I, like many Bates students, am feeling beyond ready to return to campus to see my friends and start classes. I talked to my roommate on the phone last week, and as we were going on and on about how great it’ll be to be back in our dorm room together, we also recalled something else: the extreme anxiety that comes with COVID-19 testing.
While it is amazing to get tested three times a week — now increased from last semester’s twice a week — waiting to receive test results can be stressful. Especially going into the winter semester, a time when both of us seem to perpetually have colds, we realized how easy it is to convince yourself you have COVID-19, even if all you have is a runny nose.
One Sunday afternoon this fall, my roommate complained of a runny nose, which is normal for her. That didn’t stop a gigantic stress spiral where we both convinced ourselves we were probably going to die because we’re really calm, cool, and collected people. After a long conversation, a little bit of crying, and a lot of chocolate, we decided to self-quarantine in our 201 square foot Chu Hall double until we got our test results back.
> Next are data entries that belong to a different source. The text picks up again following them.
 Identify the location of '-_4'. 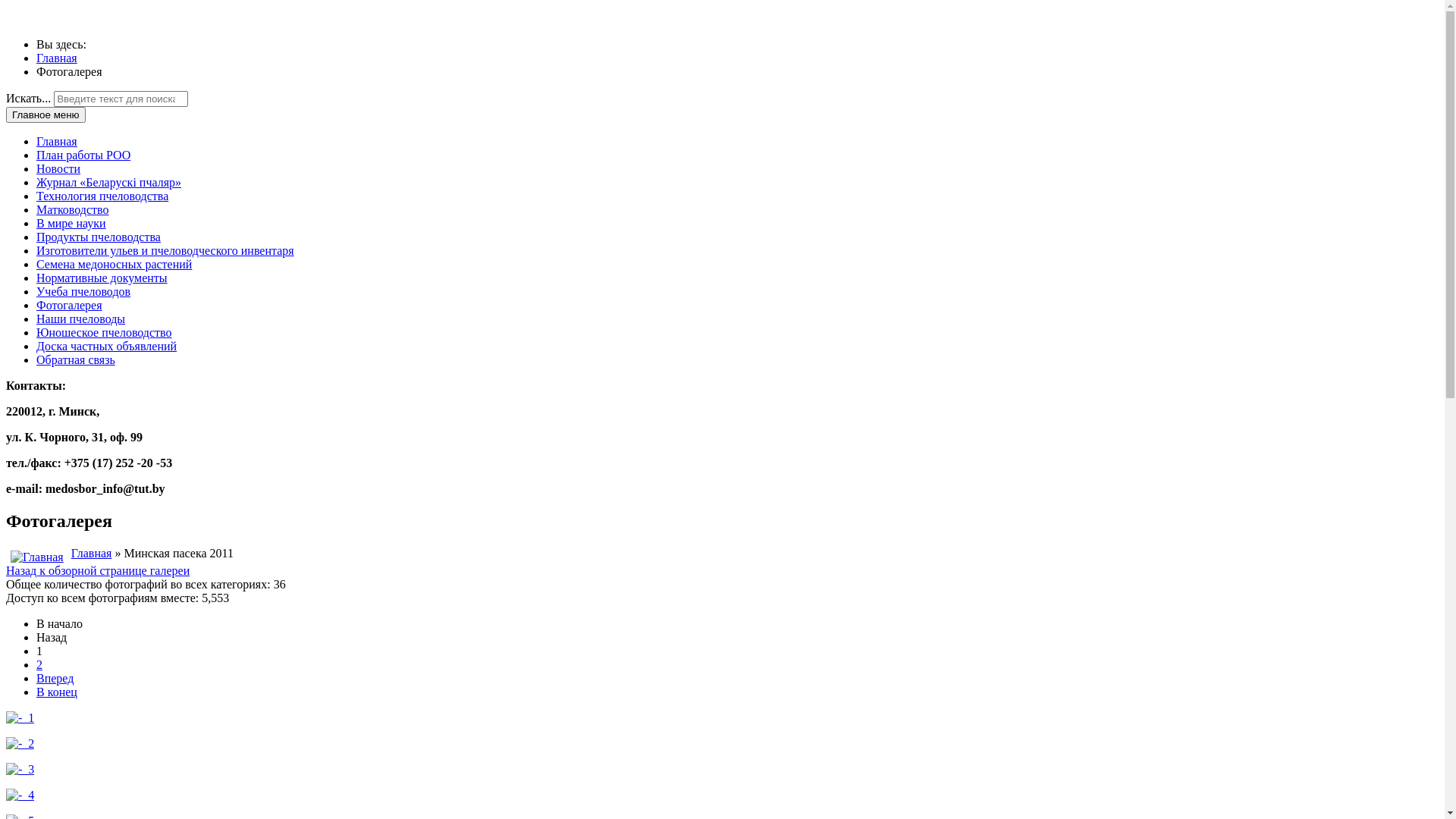
(20, 794).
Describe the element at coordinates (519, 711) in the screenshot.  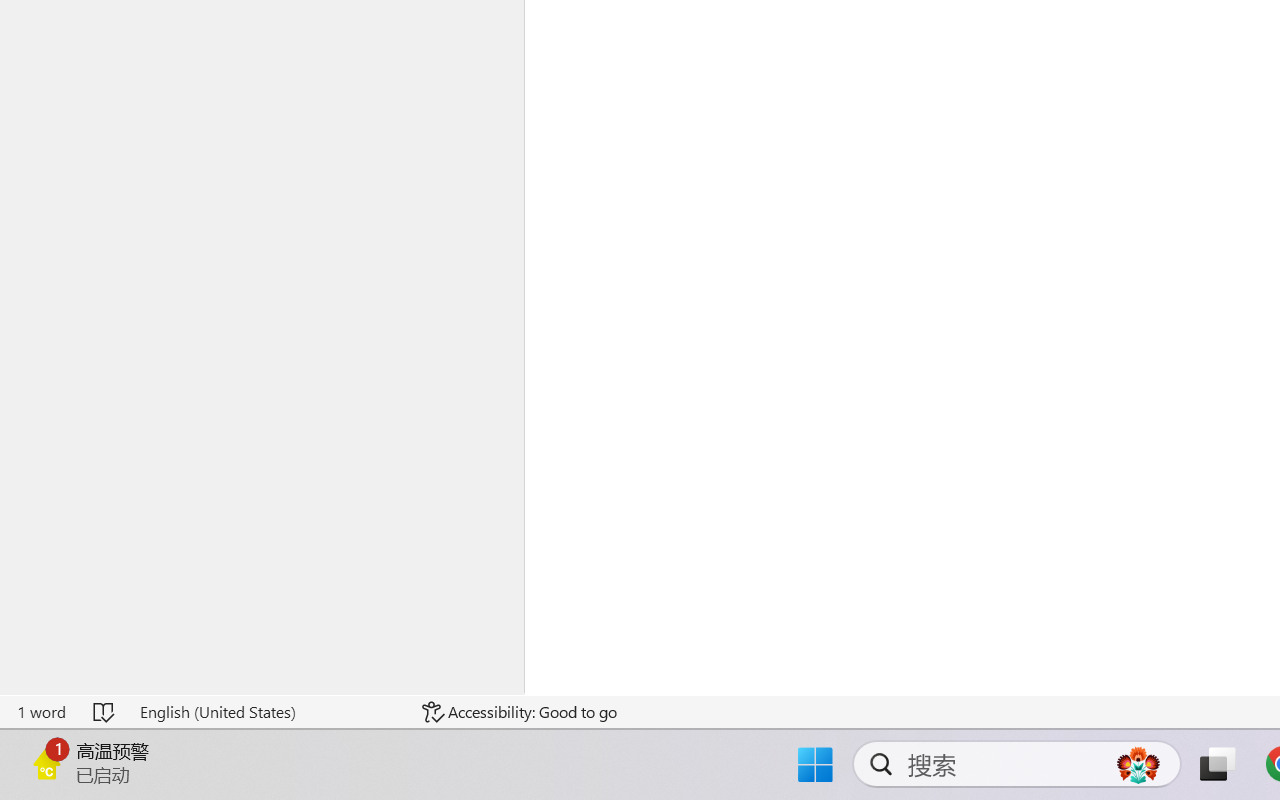
I see `'Accessibility Checker Accessibility: Good to go'` at that location.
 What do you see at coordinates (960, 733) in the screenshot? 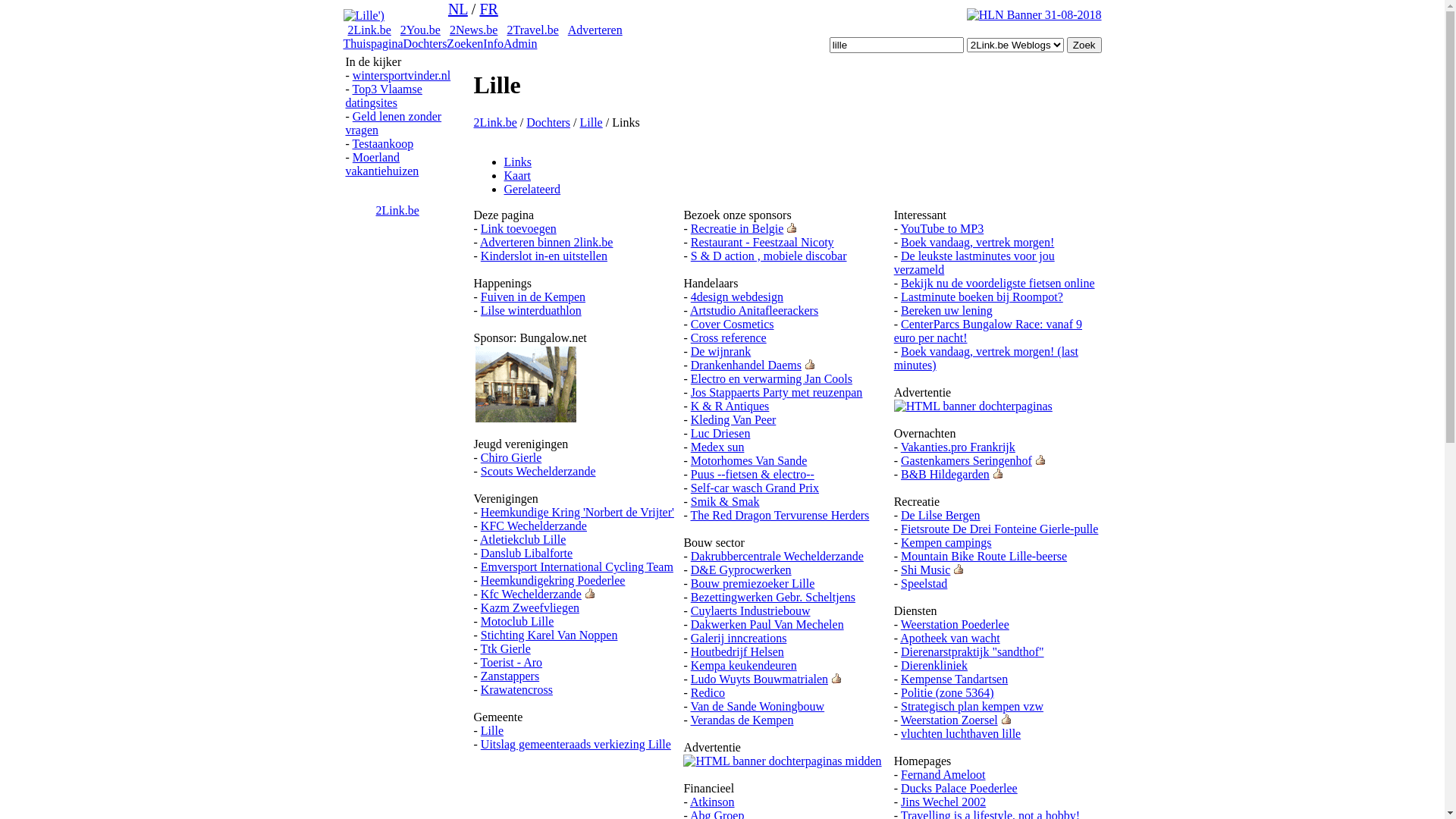
I see `'vluchten luchthaven lille'` at bounding box center [960, 733].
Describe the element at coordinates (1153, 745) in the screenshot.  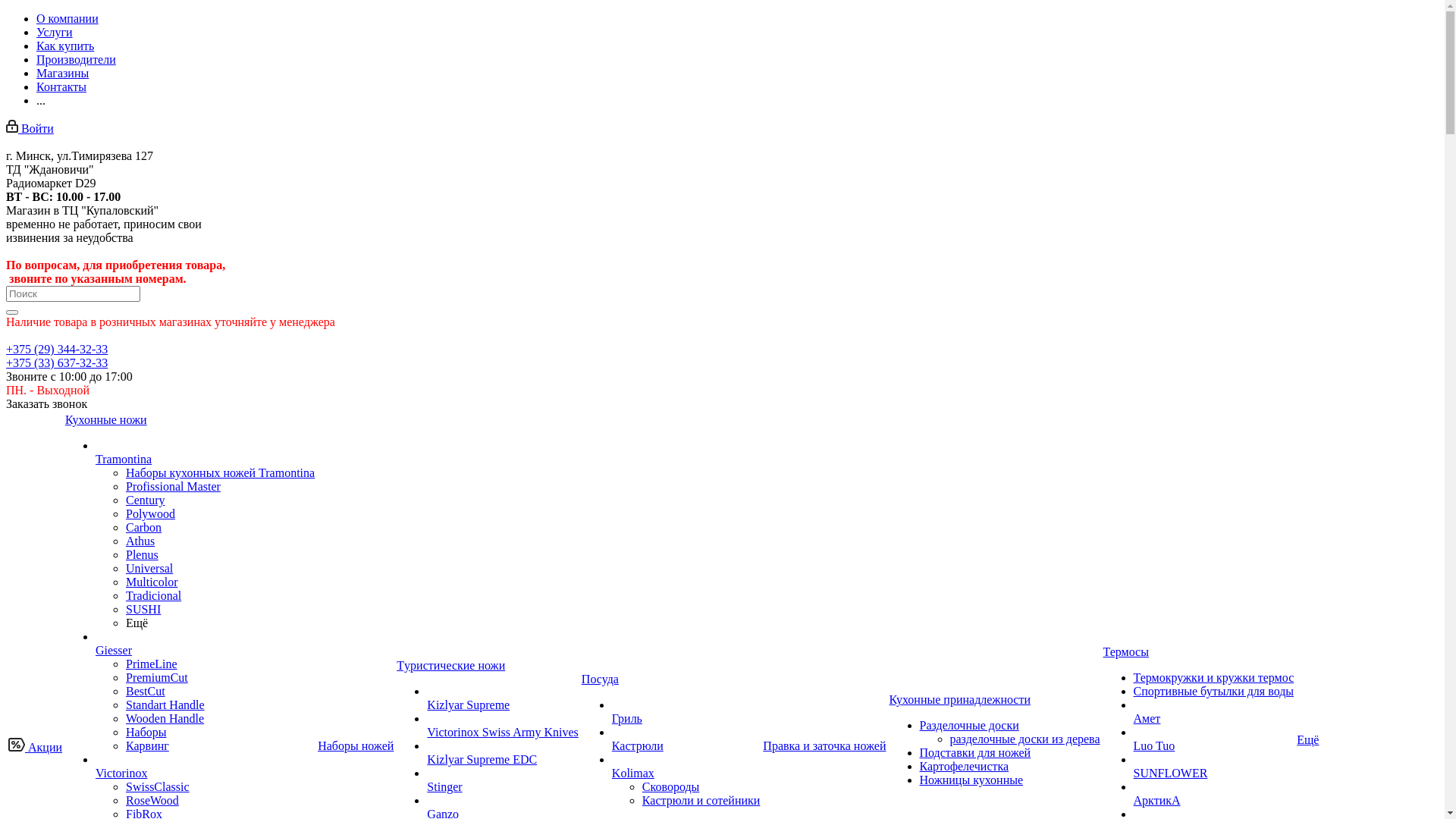
I see `'Luo Tuo'` at that location.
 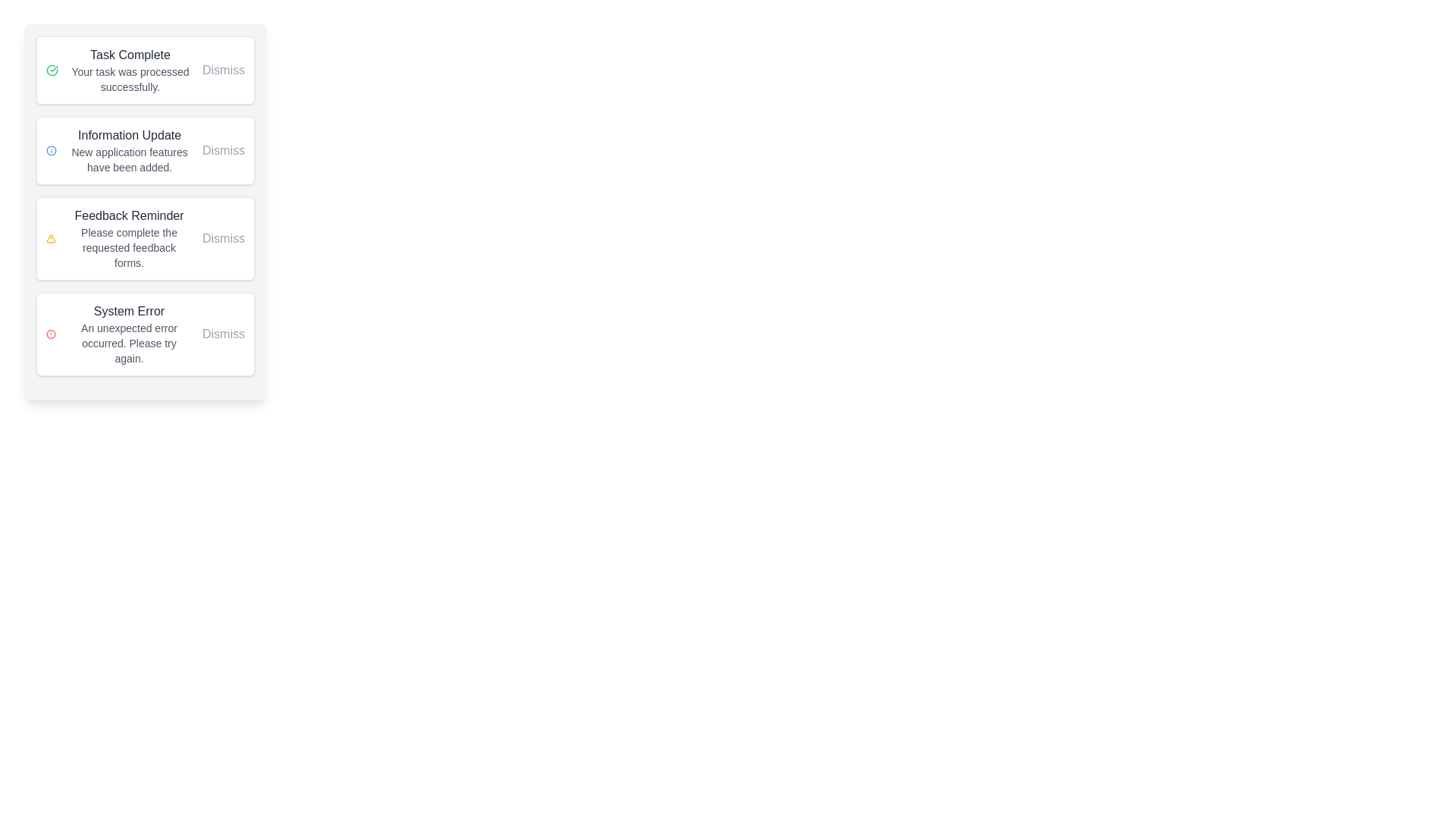 What do you see at coordinates (146, 151) in the screenshot?
I see `message in the Notification card titled 'Information Update', which describes new application features` at bounding box center [146, 151].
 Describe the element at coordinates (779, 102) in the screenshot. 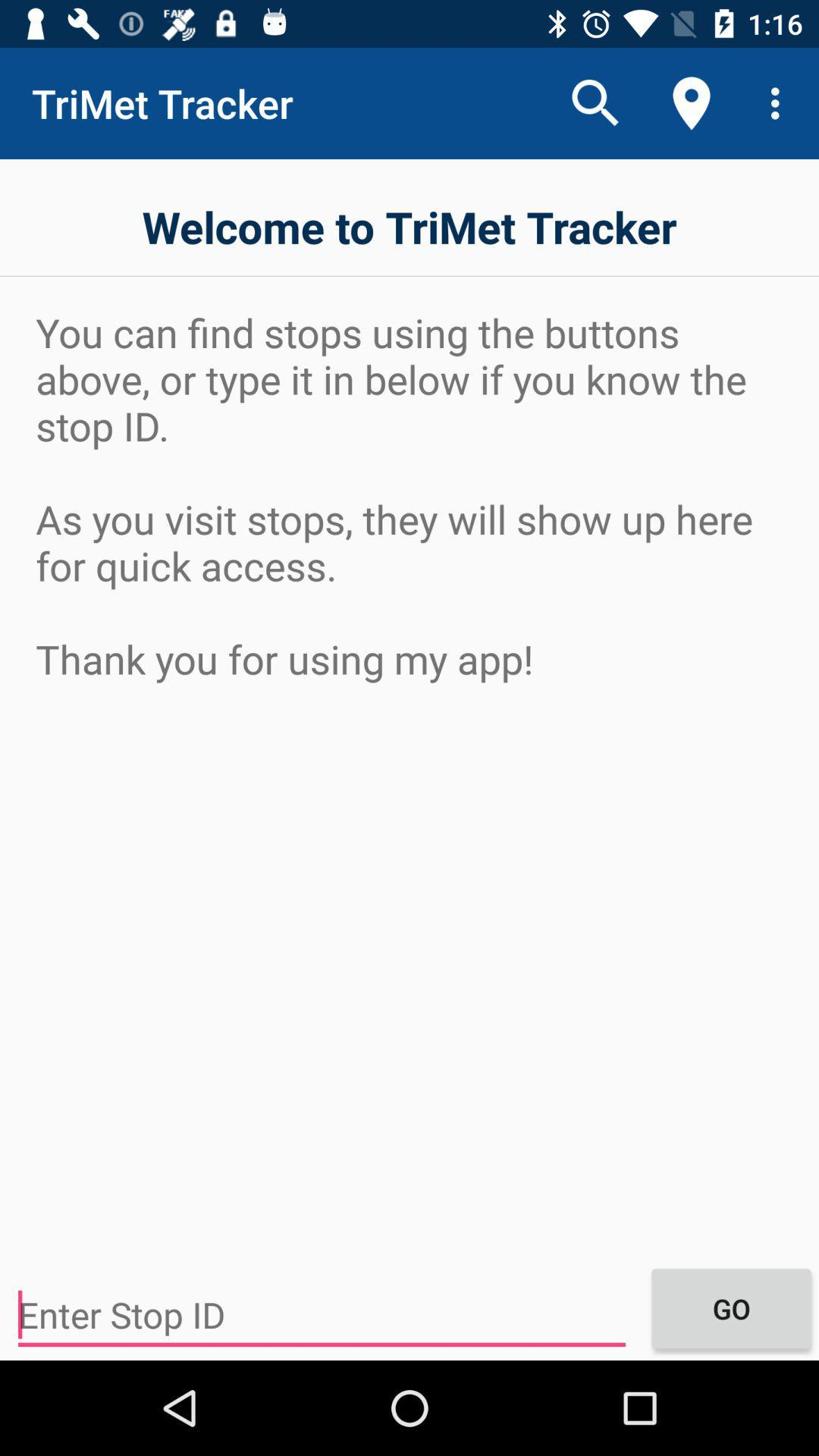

To try to get through the stressful 51 hours that we thought we had COVID-19, I created a diary to mark down specific moments I felt were important in our emotional (and perhaps physical) demise. At the time we both agreed it was too embarrassing to see the light of day, but here it is:
Sunday, 6:49 pm: The start of our complete isolation began a few hours ago. We celebrated by sitting on our floor and watching an episode of “Keeping Up With the Kardashians.” Despite the shenanigans (Tristan keeps gifting Khloe jewelry. What’s up with that?!), my mind still drifts to an overwhelming sense of dread.
Sunday, 7:10 pm: My roommate prepares for a 30 minute long, “chilling out” shower. “Why am I enjoying this, bro?” she asks me. I look at her in disgust, as I am slowly breaking out into stress hives. I suppose we all handle these things differently. She now tells me she wants to post “cryptic pictures” to update her Snapchat friends. I want to crawl in my bed and never see the light of day again.
Sunday, 8:04 pm: Currently trying to come to terms with the fact that “Is frequently stress peeing a symptom of coronavirus?” is now in my search history forever.
Sunday, 9:38 pm: My roommate is contemplating buying a phone case with a bunch of rainbow koi fish on it. This virus has started to take a serious toll on our decision making.
Sunday, 10:24 pm: Before I turn out the lights I check my phone one last time. My uncle has sent me a picture of my four year old cousin wearing a Bates sweatshirt. I find this so moving that I start quietly crying. I am clearly a shell of myself.
Monday, 9:34 am: How many times can I listen to “I Will Survive” by Gloria Gaynor before it gets weird? Maybe like 20?
Monday, 11:54 am: “How are you feeling?” my mother texts me. Physically, I feel fine. Emotionally, I feel like I’ve listened to “I Only Wanted” by Mariah Carey (an incredibly underrated deep cut from 2002’s Charmbracelet) fifty times in a row while driving dramatically in the rain. It’s a mixed bag.
Monday, 2:58 pm: My roommate and I are feeling completely fine. I keep refreshing my email, but I have yet to receive my test results. How dare they? It’s been a whole seven hours.
Monday, 4:06 pm: We literally have no symptoms. As I start to relax, I hear the opening chords of “I Will Survive” come creeping into my head. I listened to it one too many times.
Monday, 7:33 pm: Just found myself screaming at my roommate: “Just because you have a scratchy throat doesn’t mean you have COVID-19!” This pandemic is really taking us down.
Tuesday, 4:52 am: I wake up in a cold sweat and check my email. My results are in and I’m negative. I almost started crying. Wait, was that a cough? Maybe I’ve contracted it in the last six hours. Should I be isolating?!
While it can be funny to look back on the 51 hours that my roommate and I thought we had COVID-19, it’s important to remember the environment we are returning to. So, as we start to move back in, I urge Bates students to be smart and safe this semester — while also trusting the system and not jumping to conclusions too quickly.